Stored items
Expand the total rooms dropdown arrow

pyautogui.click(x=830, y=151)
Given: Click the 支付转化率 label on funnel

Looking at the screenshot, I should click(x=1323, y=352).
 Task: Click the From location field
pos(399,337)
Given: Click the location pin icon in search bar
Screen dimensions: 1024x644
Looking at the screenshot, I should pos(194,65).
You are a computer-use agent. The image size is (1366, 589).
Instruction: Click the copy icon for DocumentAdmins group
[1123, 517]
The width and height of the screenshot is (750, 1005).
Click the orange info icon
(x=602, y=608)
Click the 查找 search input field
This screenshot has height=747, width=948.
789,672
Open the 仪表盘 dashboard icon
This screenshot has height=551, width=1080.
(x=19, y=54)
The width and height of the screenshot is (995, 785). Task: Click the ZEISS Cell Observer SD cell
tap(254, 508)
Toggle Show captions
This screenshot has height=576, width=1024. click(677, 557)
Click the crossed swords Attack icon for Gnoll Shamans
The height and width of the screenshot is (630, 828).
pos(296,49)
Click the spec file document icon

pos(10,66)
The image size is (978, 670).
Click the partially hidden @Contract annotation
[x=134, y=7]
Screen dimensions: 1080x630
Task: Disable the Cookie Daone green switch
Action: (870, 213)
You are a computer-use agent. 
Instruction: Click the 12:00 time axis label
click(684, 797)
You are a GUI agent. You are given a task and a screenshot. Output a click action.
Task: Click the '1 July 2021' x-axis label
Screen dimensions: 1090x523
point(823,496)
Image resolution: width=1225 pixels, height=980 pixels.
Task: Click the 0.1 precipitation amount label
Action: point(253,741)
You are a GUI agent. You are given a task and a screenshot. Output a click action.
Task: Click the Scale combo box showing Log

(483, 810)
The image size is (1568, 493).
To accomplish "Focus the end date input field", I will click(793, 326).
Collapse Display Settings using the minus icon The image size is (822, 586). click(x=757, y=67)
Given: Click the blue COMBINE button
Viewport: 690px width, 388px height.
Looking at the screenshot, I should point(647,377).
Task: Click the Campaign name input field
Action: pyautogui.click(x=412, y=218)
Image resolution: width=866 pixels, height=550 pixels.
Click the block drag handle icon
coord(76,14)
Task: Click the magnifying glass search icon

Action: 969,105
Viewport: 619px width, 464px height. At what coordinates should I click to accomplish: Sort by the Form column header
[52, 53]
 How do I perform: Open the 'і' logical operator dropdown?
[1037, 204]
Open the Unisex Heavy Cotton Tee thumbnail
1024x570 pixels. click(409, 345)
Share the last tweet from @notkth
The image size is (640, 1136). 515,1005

▸ Task requirements:
From the entries above, copy each line holding "agent".

▸ Output of the exercise:
You are a computer-use agent. The image size is (1366, 589).
You are a computer-use agent. 
You are a GUI agent. You are given a task and a screenshot. Output a click action.
You are a GUI agent. You are given a task and a screenshot. Output a click action.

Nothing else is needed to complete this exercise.